Contributi e imponibile ai fini NaspI

Risposta di

Barbara Weisz

scritto il

Chiara chiede

Avrei una domanda in merito al calcolo dell’importo Naspi spettante nel caso di rapporto di lavoro a tempo indeterminato di 5 anni, concluso dopo aver usufruito di maternità anticipata, obbligatoria e di tutto il congedo parentale. So che l’importo della Naspi si calcola partendo dall’imponibile previdenziale degli ultimi 4 anni. Nel periodo di maternità al 75% (non integrata dal datore di lavoro) e di congedo parentale al 30%, l’imponibile previdenziale è pari a zero oppure è quello risultante dal fascicolo previdenziale disponibile sul sito INPS?

Barbara Weisz risponde

Il calcolo della NASpI tiene conto sia dei periodi di maternità obbligatoria sia del congedo parentale al 30%, purché utilizzato all’interno del rapporto di lavoro (mi pare sia il suo caso). Si tratta, in entrambi i casi, di periodi coperti che, di conseguenza, sono utili al calcolo della NASpI.

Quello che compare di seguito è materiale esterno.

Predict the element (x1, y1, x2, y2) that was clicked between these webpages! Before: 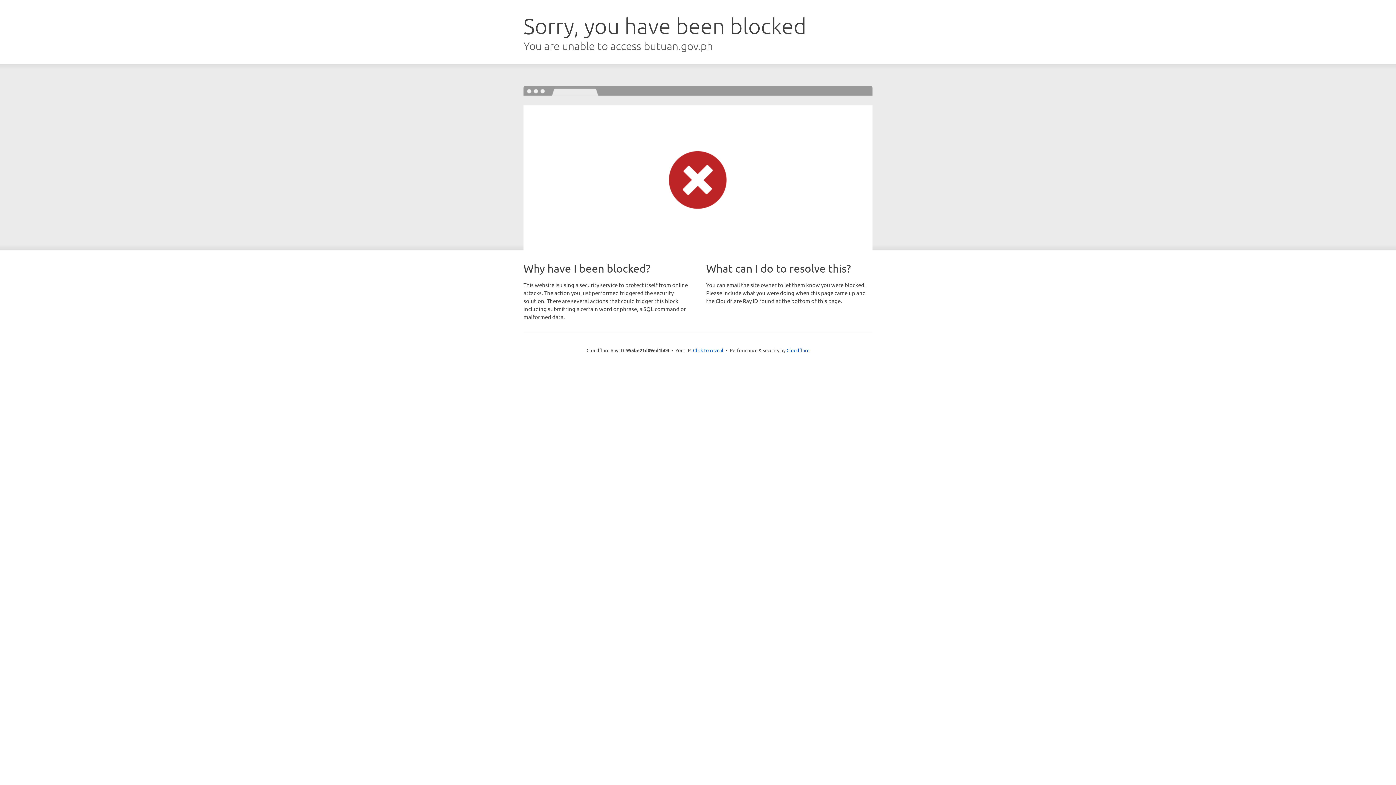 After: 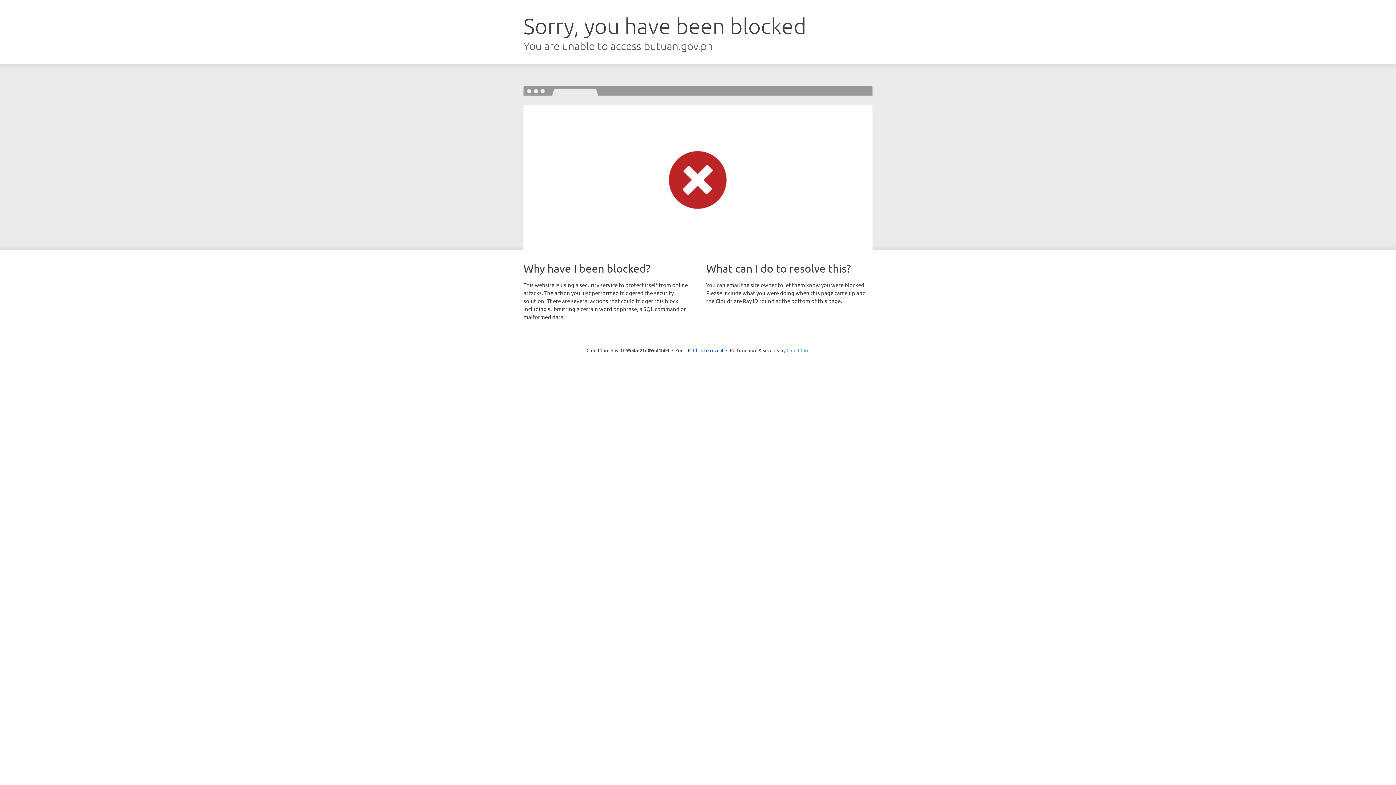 Action: label: Cloudflare bbox: (786, 347, 809, 353)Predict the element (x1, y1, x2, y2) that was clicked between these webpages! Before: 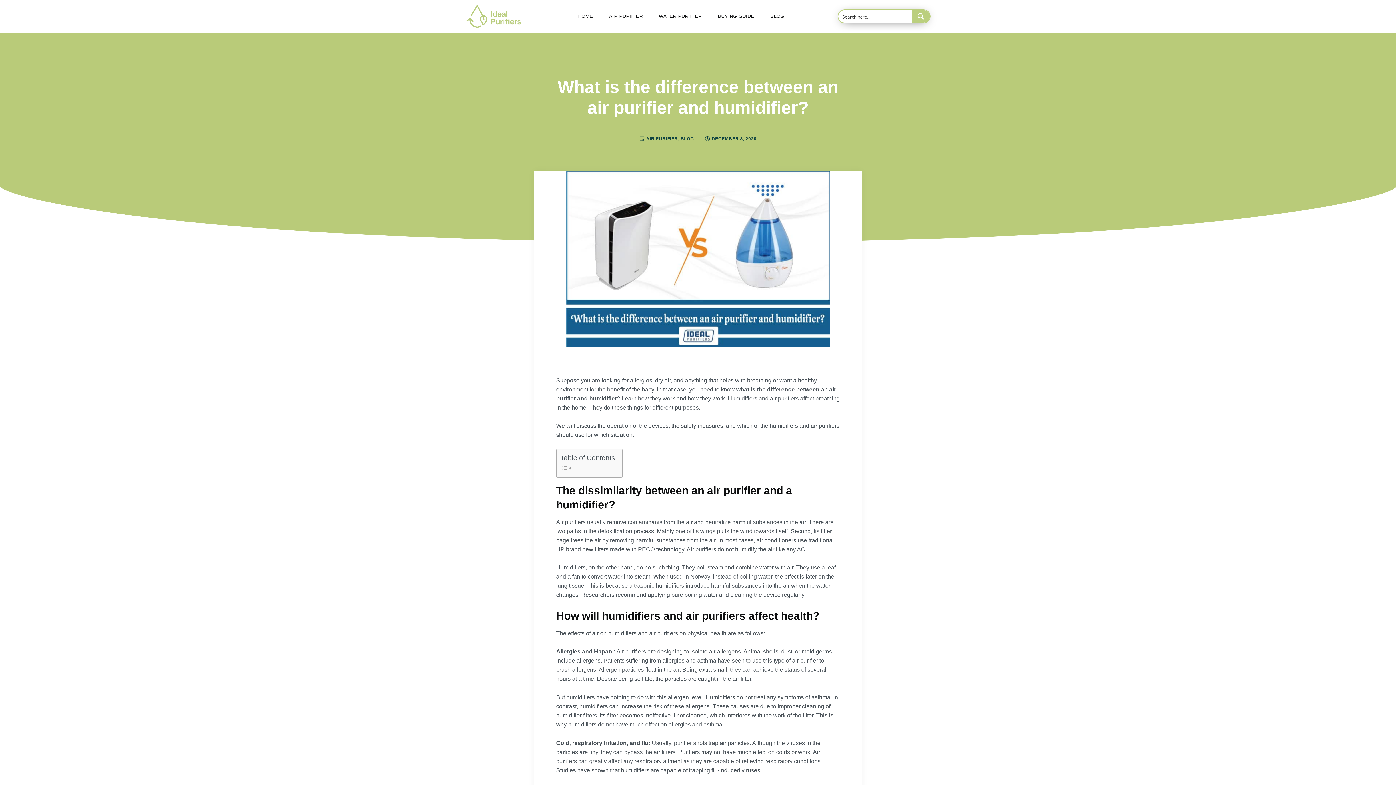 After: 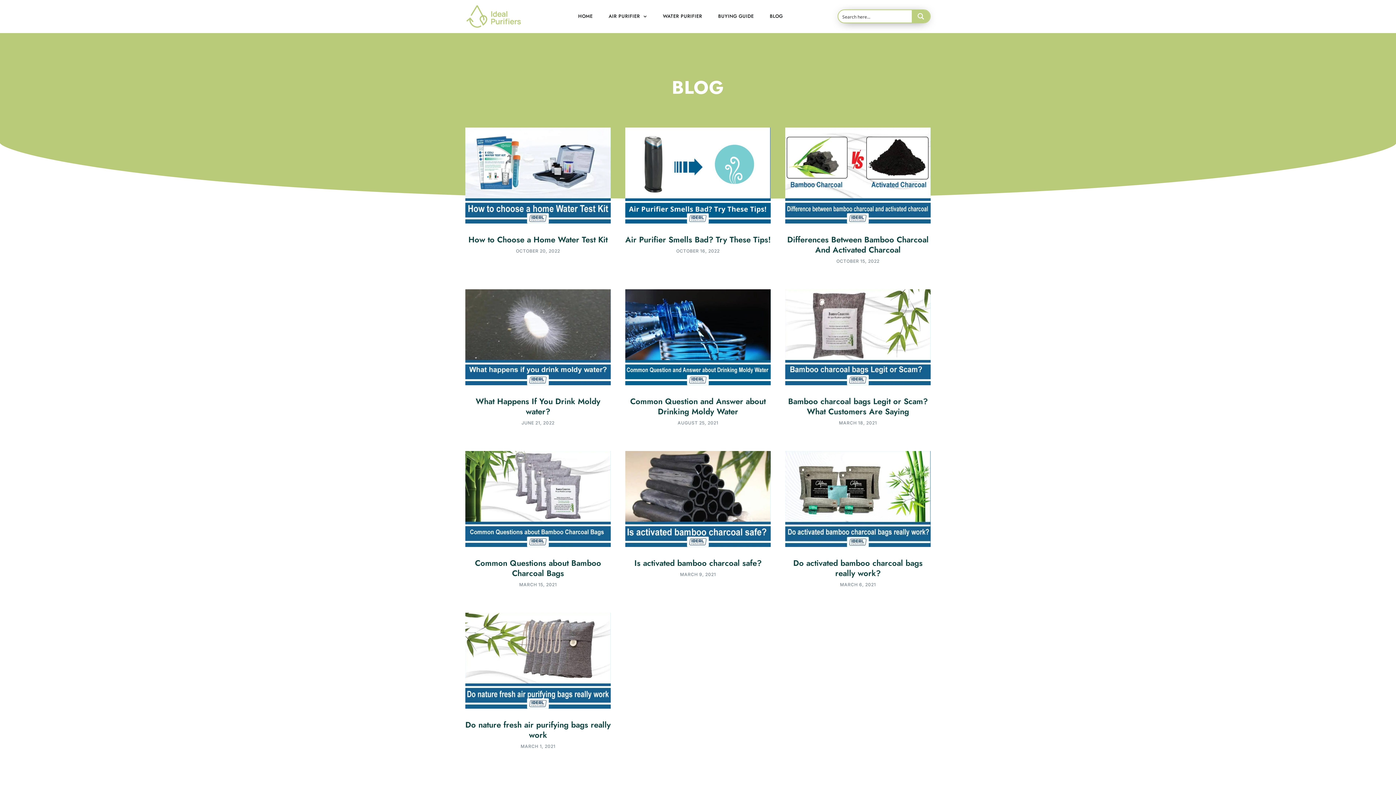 Action: label: BLOG bbox: (680, 136, 694, 141)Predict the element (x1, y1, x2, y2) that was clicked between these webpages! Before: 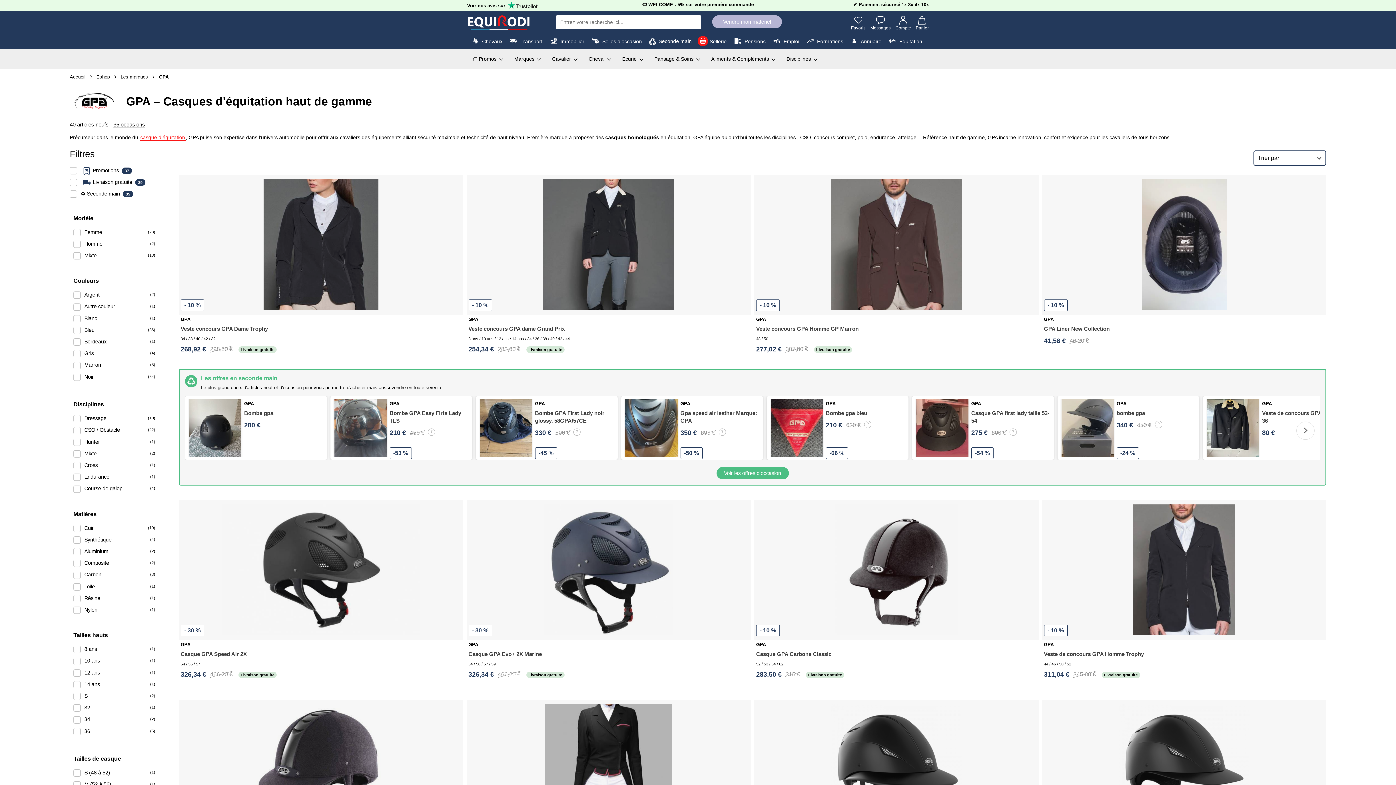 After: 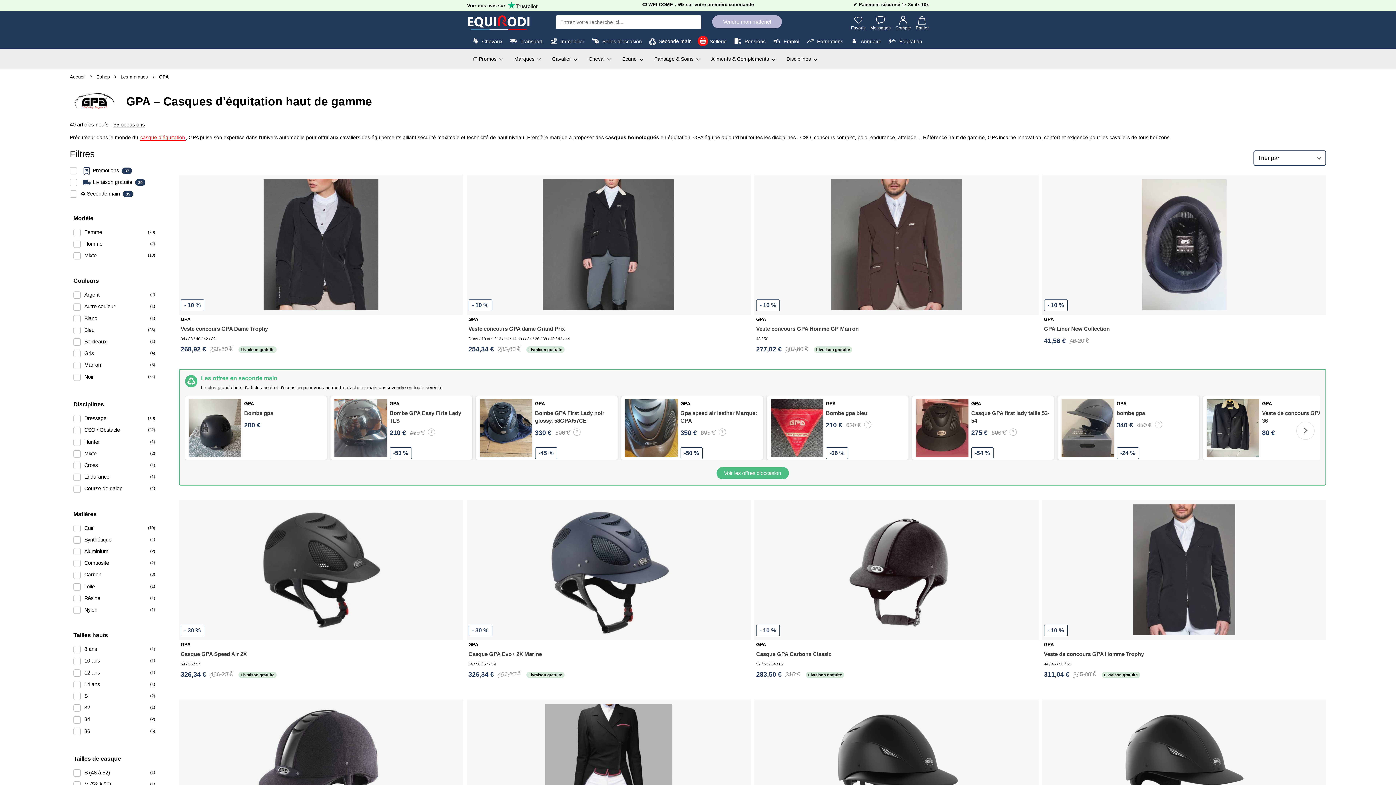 Action: label: Voir nos avis sur bbox: (467, 1, 617, 9)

Quindi, l’imponibile previdenziale è quello che risulta dal suo fascicolo previdenziale INPS:

=> Contributi INPS: posizione previdenziale online

Ricordo in estrema sintesi che la NASpI è un sussidio di disoccupazione introdotto dal Jobs Act (Dlgs 22/2015), che spetta ai lavoratori che perdono involontariamente il lavoro (licenzimento, dimissioni per giusta causa, procedure di conciliazione).

=> NASpI 2017: guida completa

Viene corrisposta per un periodo pari alla metà di quello lavorato negli ultimi quattro anni, fino a un massimo di due anni. L’importo è pari al 75% della retribuzione media mensile imponibile ai fini previdenziali degli ultimi quattro anni, se questa è pari o inferiore a 1.195 euro. Se la retribuzione è più alta, si aggiunge il 25% della differenza tra la retribuzione media mensile e 1.195. C’è un tetto massimo di 1300 euro.